PROBLEM TO WORK ON:
Check each line of the data for "Open", then give the number of lines that have it, without any other words.

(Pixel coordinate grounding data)
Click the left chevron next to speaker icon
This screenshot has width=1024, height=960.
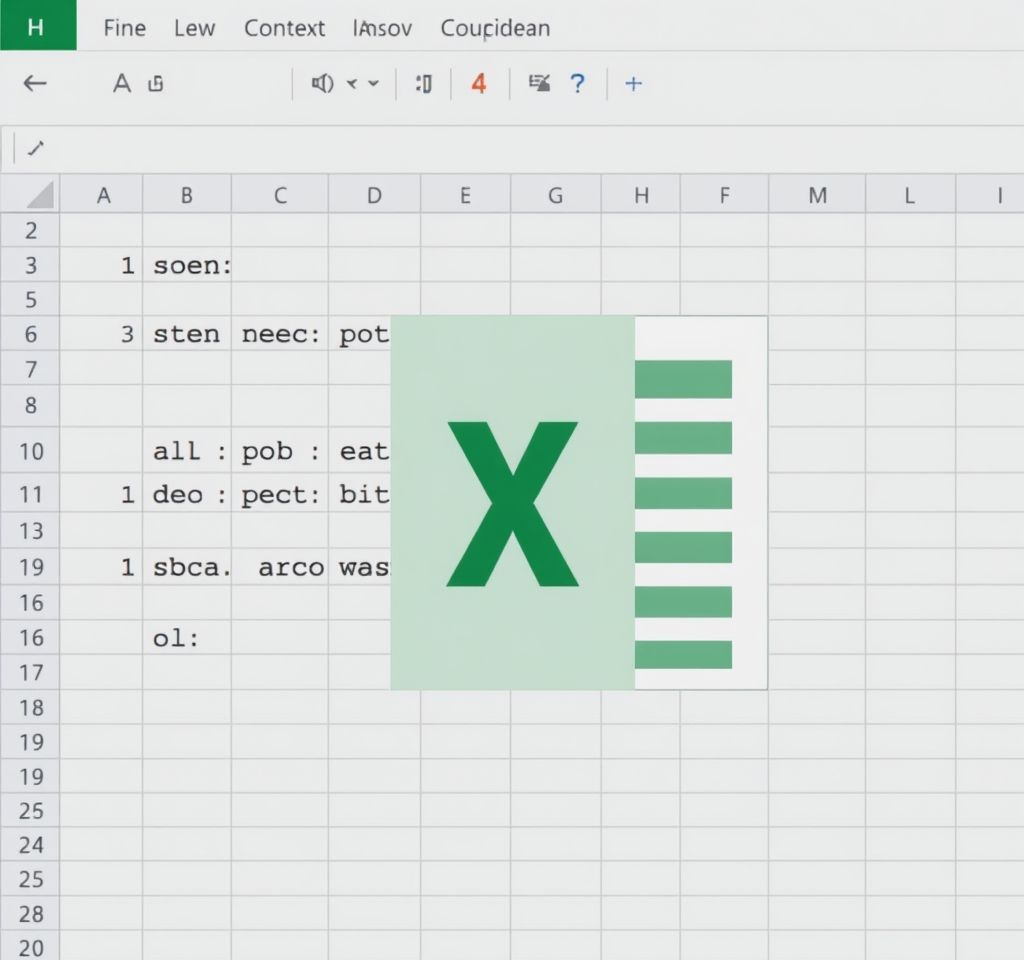(352, 84)
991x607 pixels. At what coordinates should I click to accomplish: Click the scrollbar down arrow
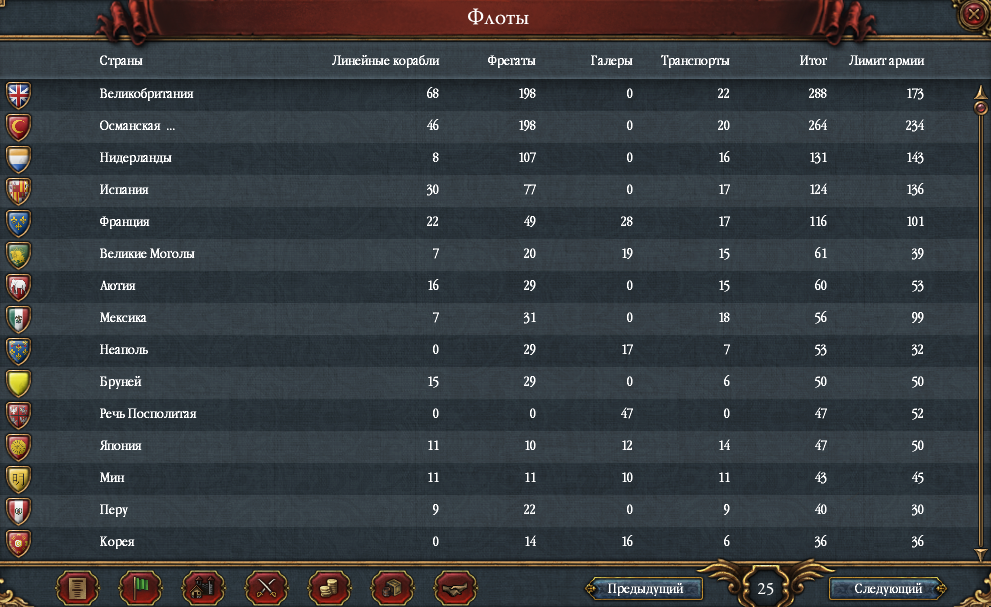pyautogui.click(x=980, y=554)
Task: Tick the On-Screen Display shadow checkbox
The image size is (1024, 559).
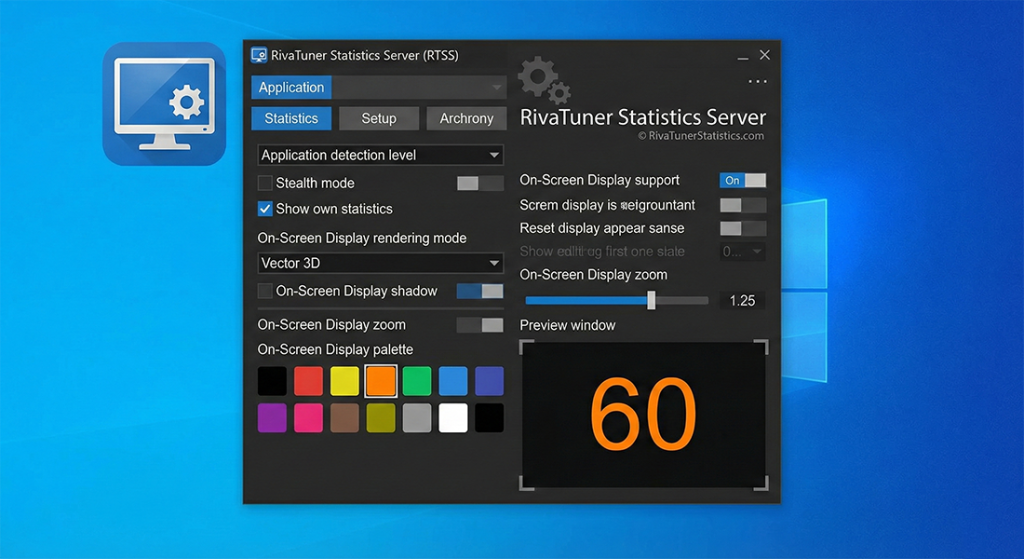Action: coord(265,291)
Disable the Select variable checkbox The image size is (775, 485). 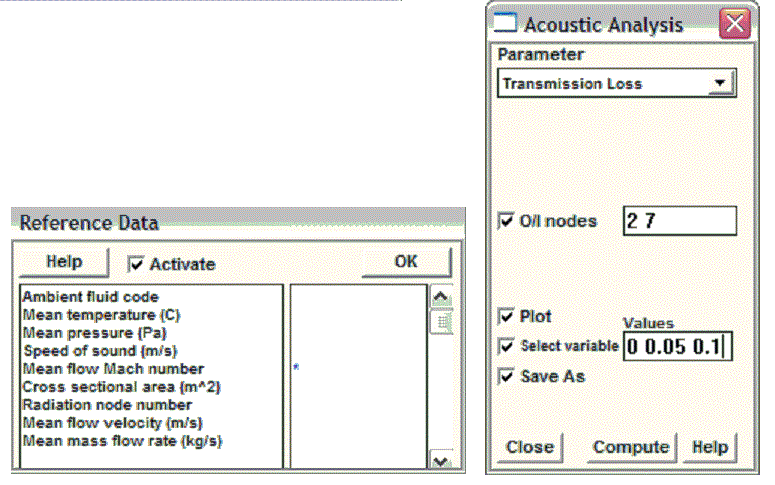tap(506, 346)
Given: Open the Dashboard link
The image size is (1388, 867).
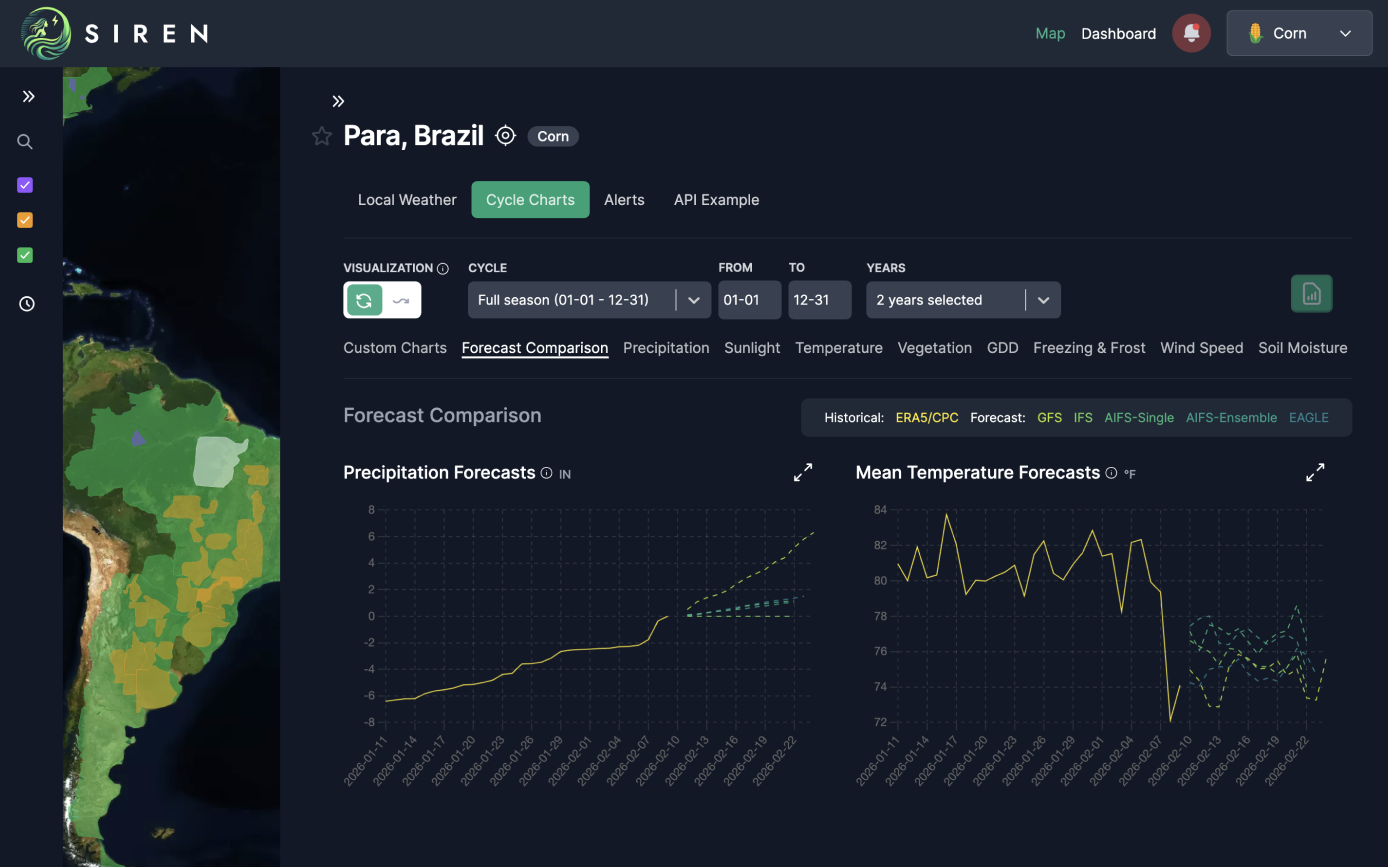Looking at the screenshot, I should coord(1118,33).
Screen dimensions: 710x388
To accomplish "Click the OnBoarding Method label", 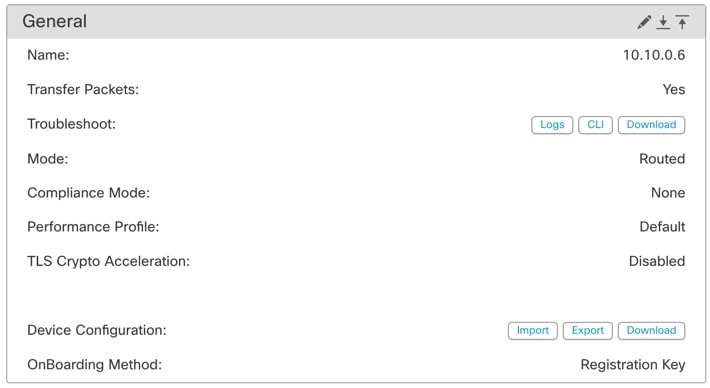I will coord(95,364).
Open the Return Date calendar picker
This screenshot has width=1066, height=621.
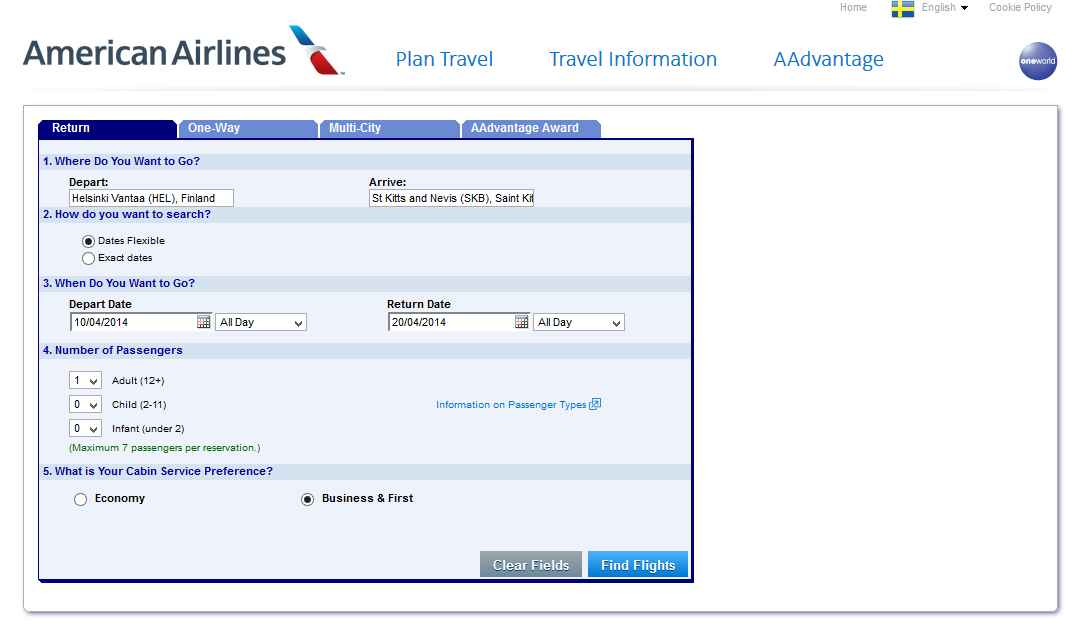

SOLVED PROBLEM:
2